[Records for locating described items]
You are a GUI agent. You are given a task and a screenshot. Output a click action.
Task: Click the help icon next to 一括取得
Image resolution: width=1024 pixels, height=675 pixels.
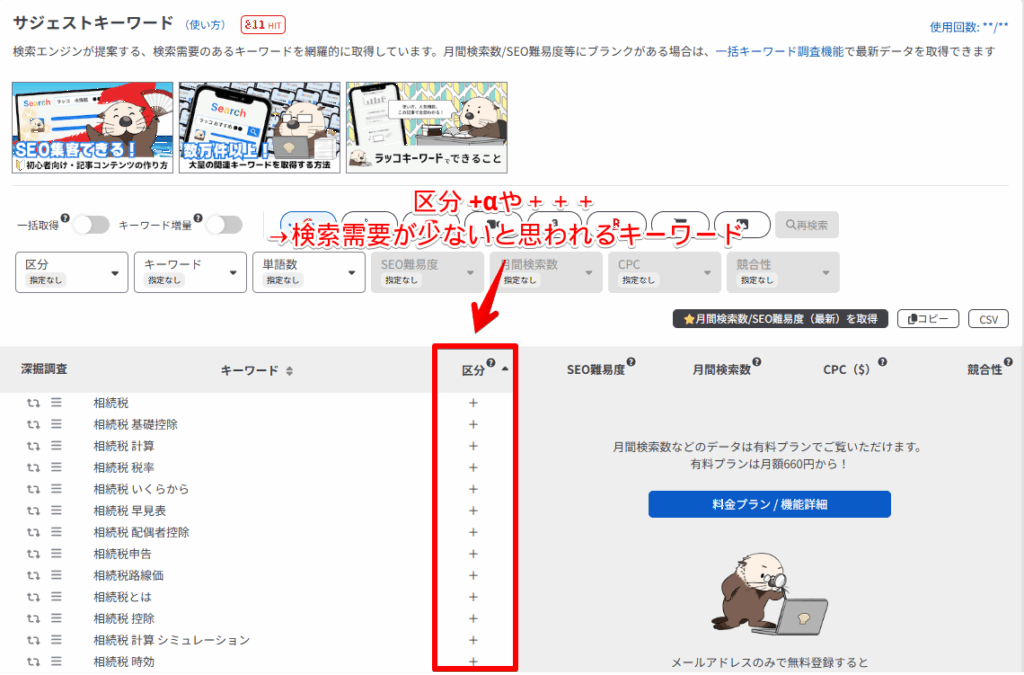click(65, 218)
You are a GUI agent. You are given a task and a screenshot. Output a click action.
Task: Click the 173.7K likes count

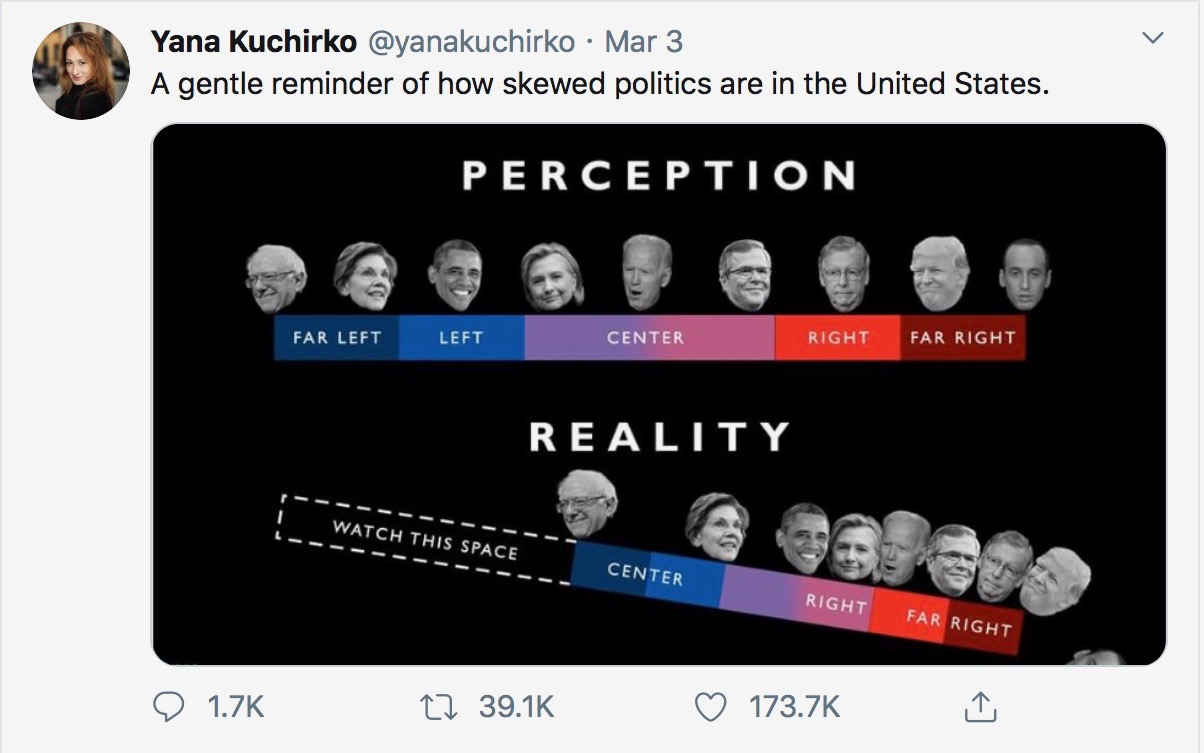click(x=795, y=707)
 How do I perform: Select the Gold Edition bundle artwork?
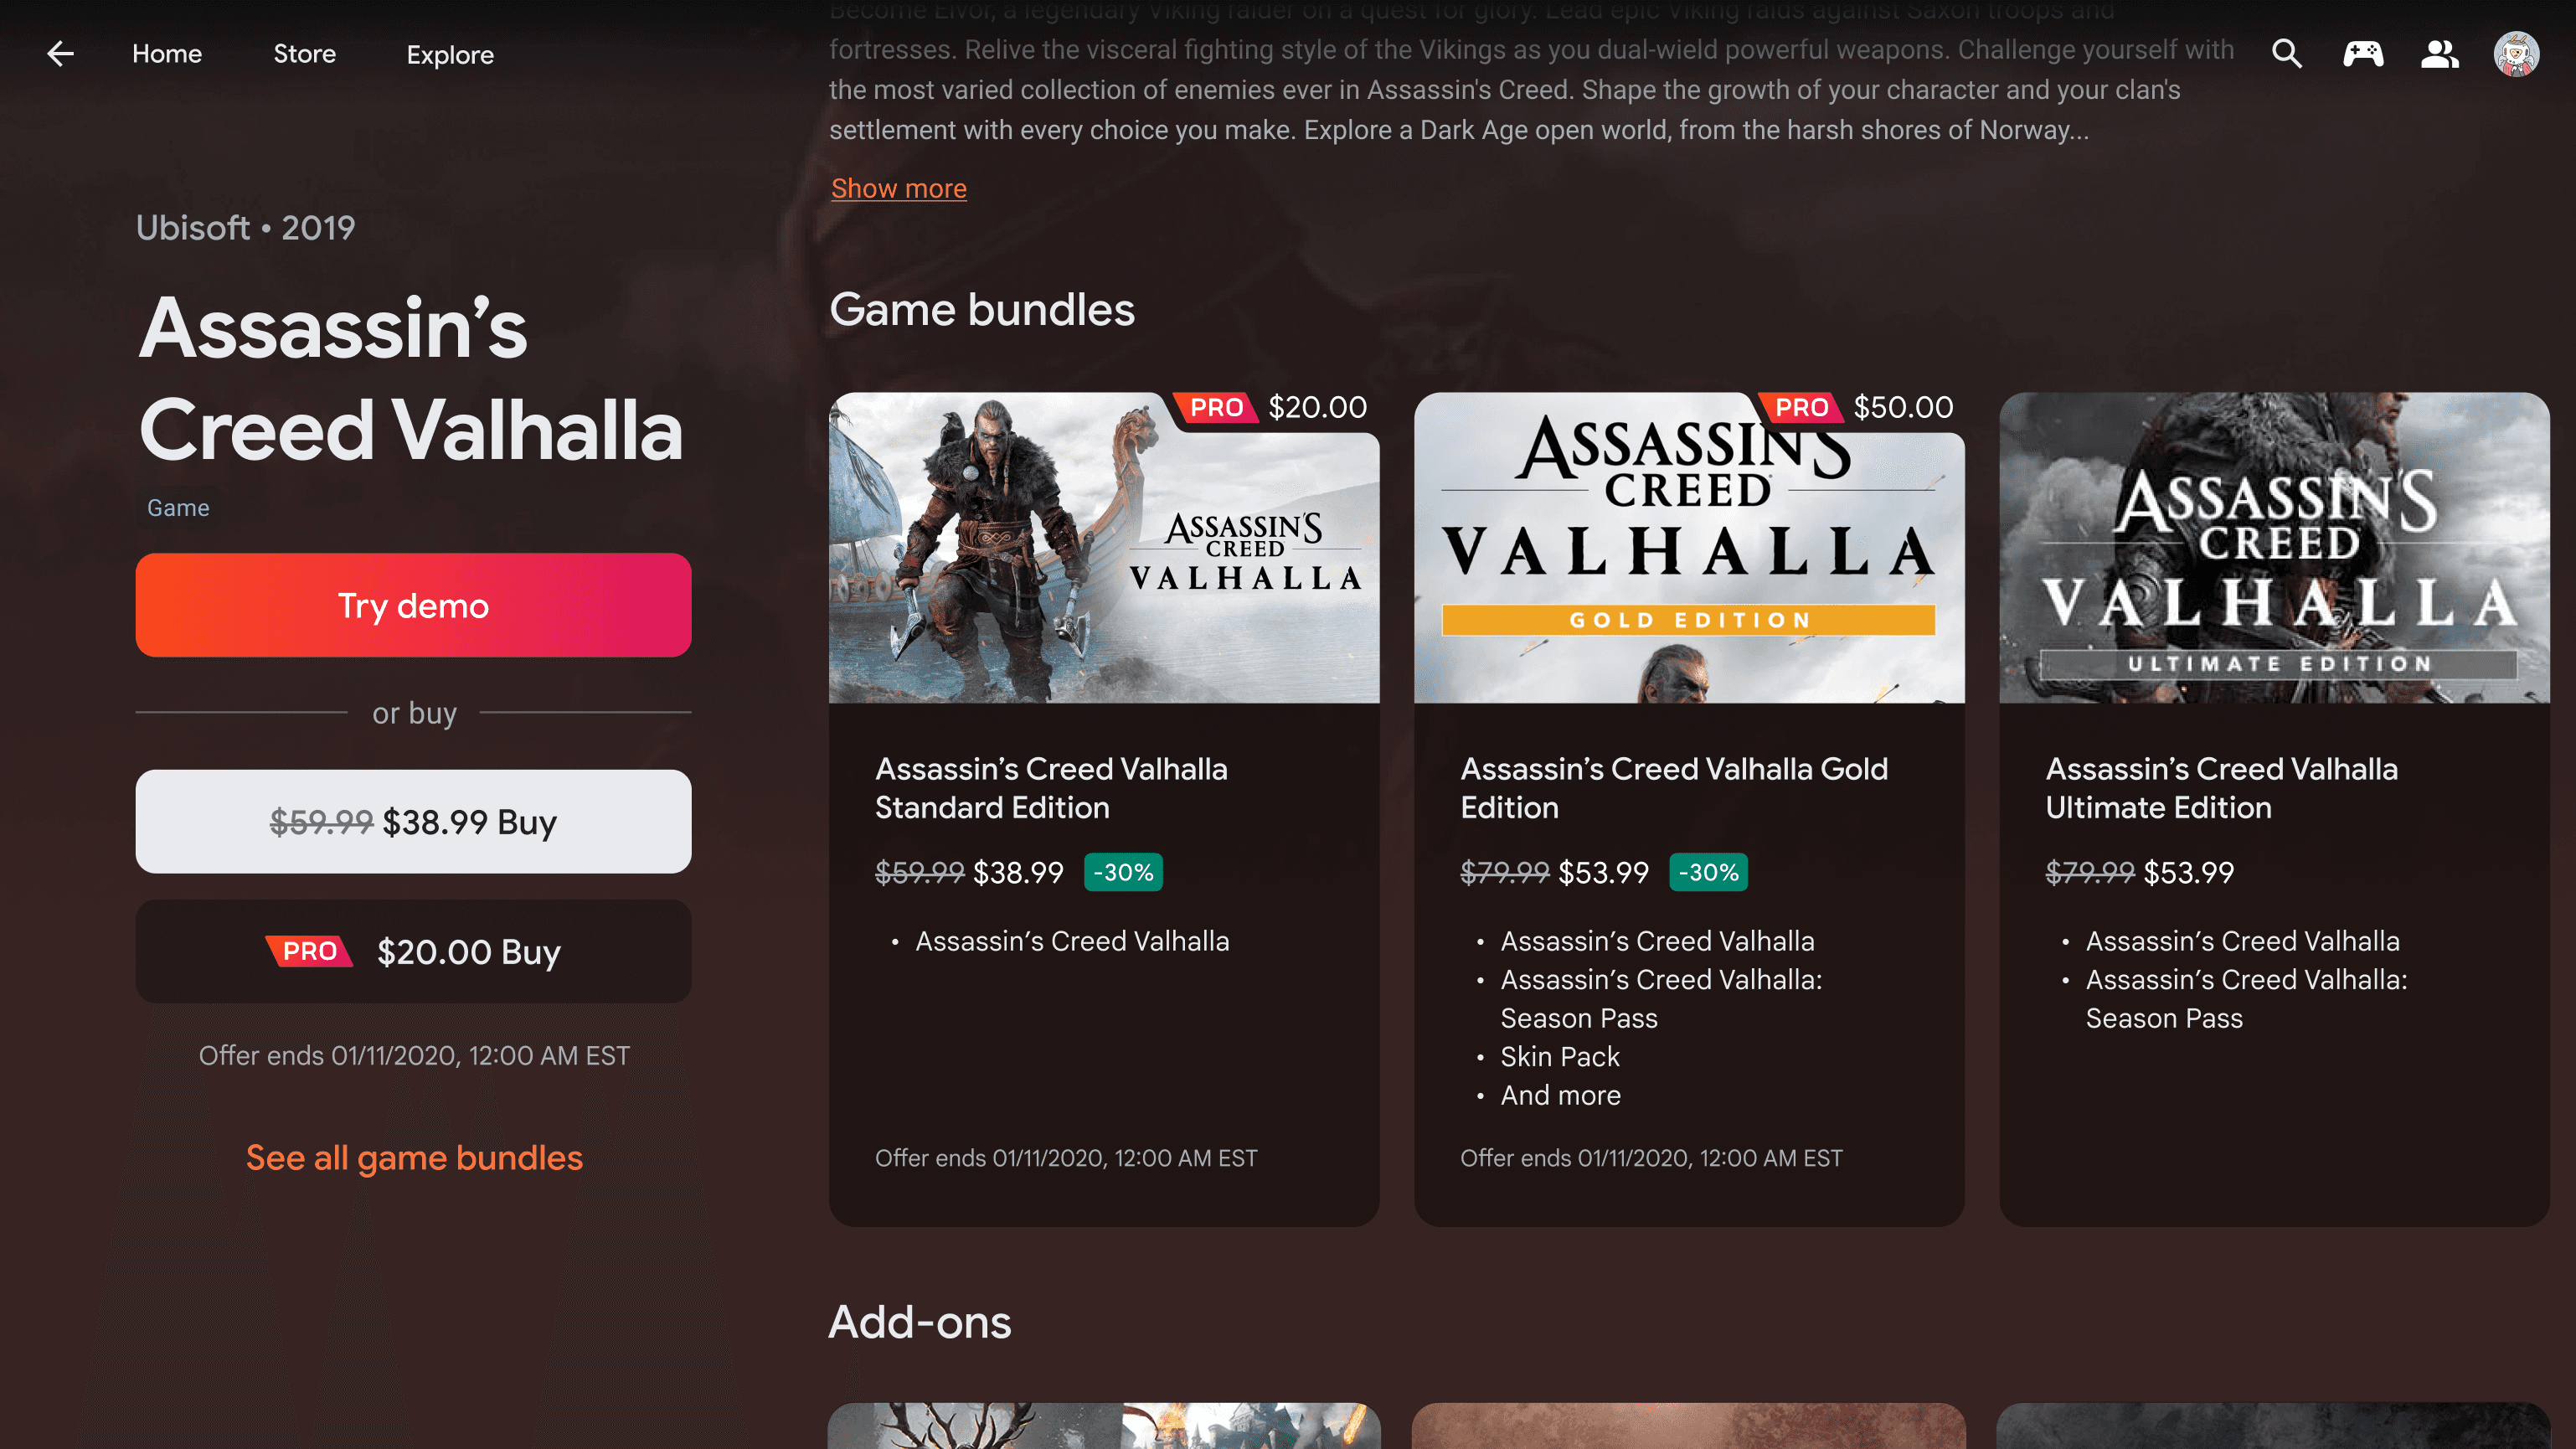(1689, 548)
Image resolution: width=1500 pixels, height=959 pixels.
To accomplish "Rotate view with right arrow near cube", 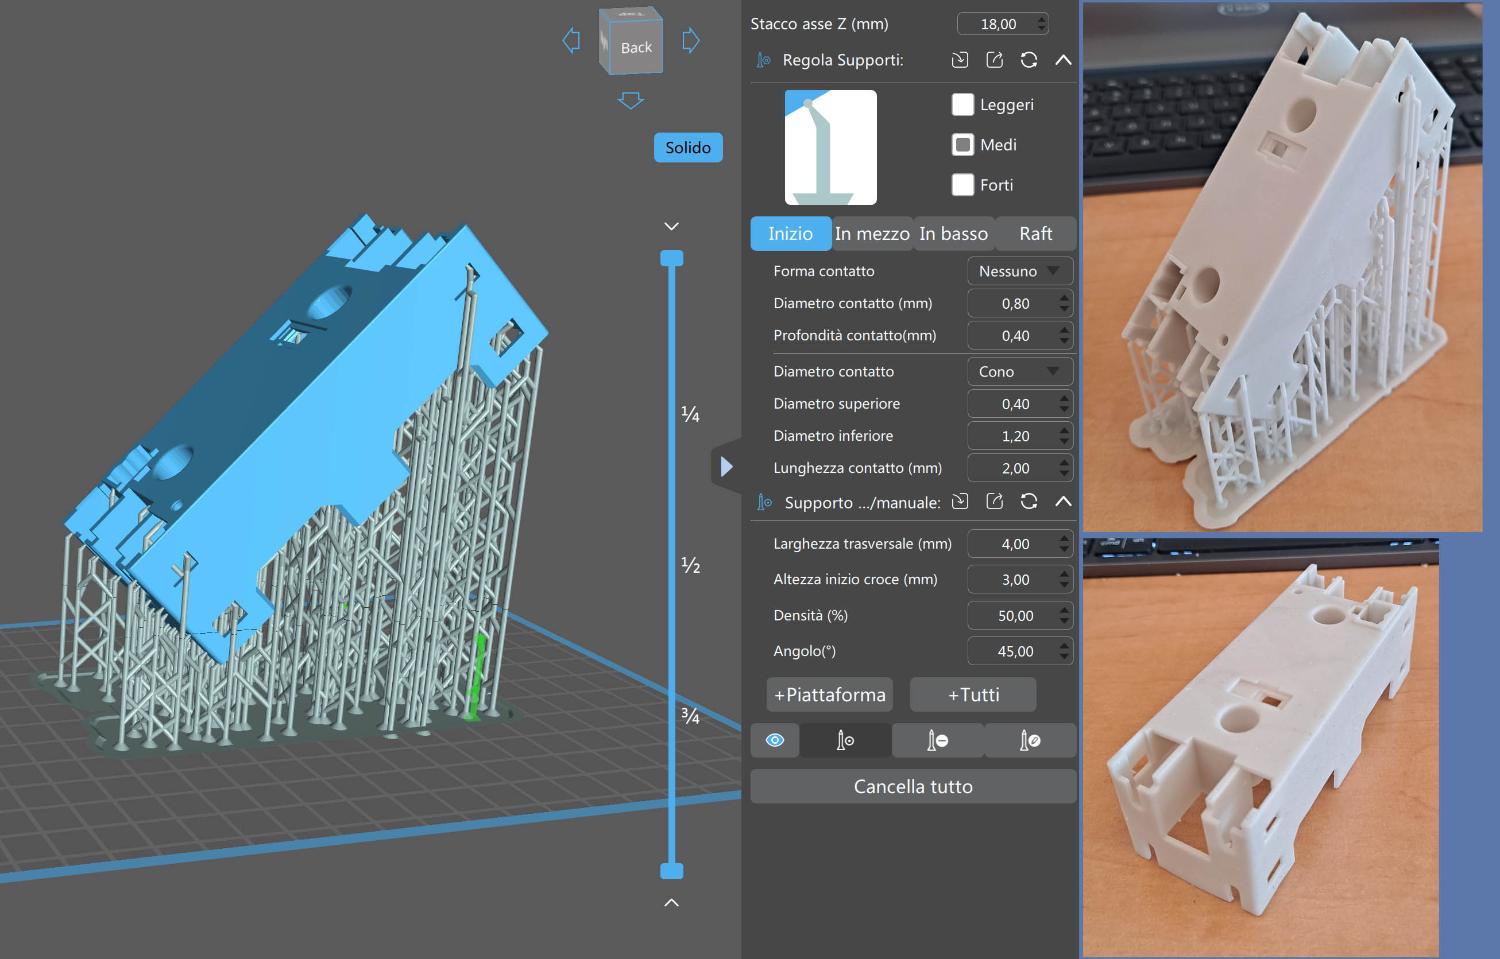I will click(x=690, y=41).
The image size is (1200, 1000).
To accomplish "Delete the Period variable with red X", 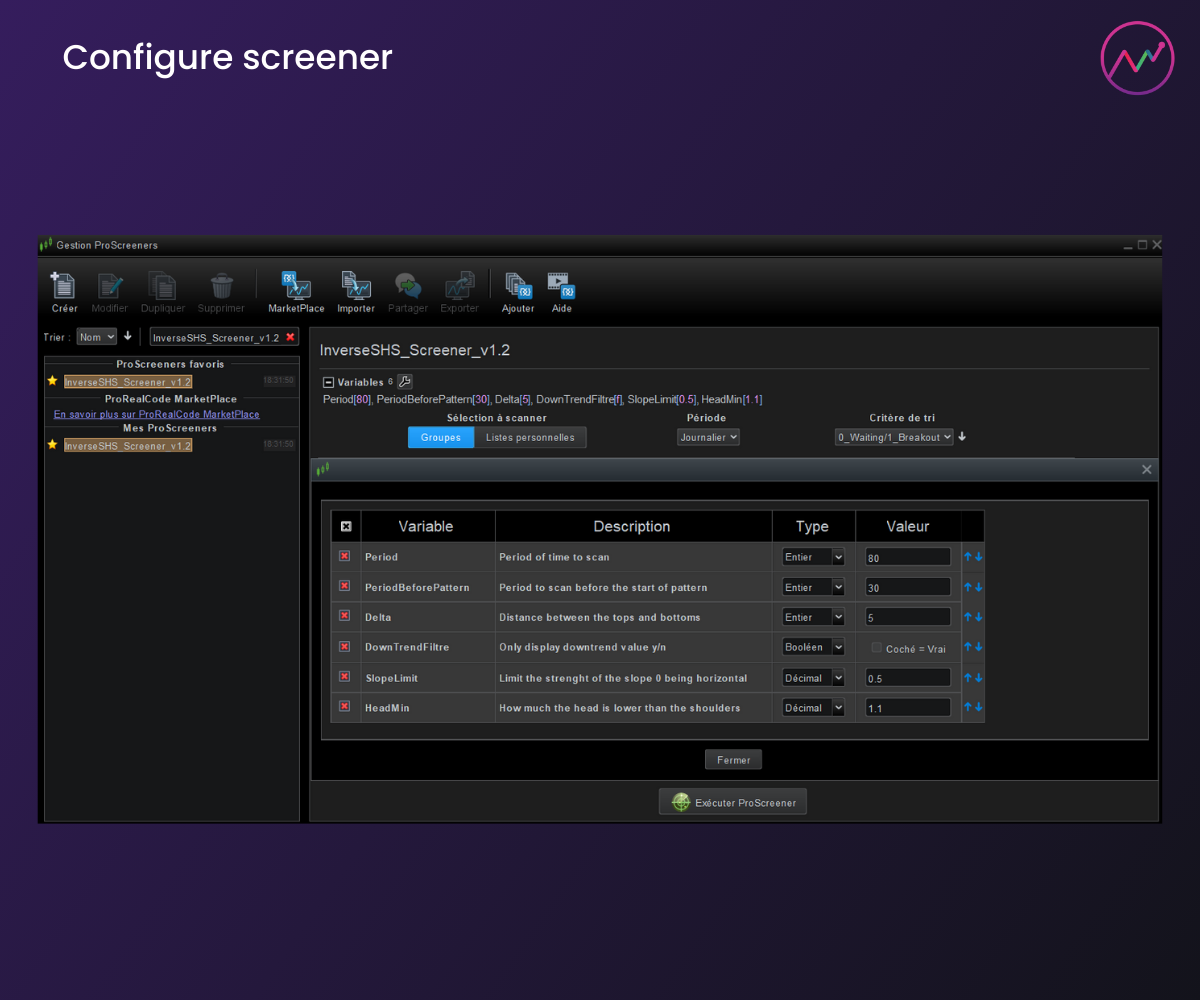I will click(345, 556).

- PROBLEM DESCRIPTION: Reproduce the items from the beginning through the line containing "click(65, 218)", inclusive, with the requests, and increase every coordinate in the answers by 18. Omit the pictures from your response.

- RESULT OF THE TASK:
You are a GUI agent. You are given a task and a screenshot. Output a click action.
Task: Click the help icon next to 一括取得
Image resolution: width=1024 pixels, height=675 pixels.
click(83, 236)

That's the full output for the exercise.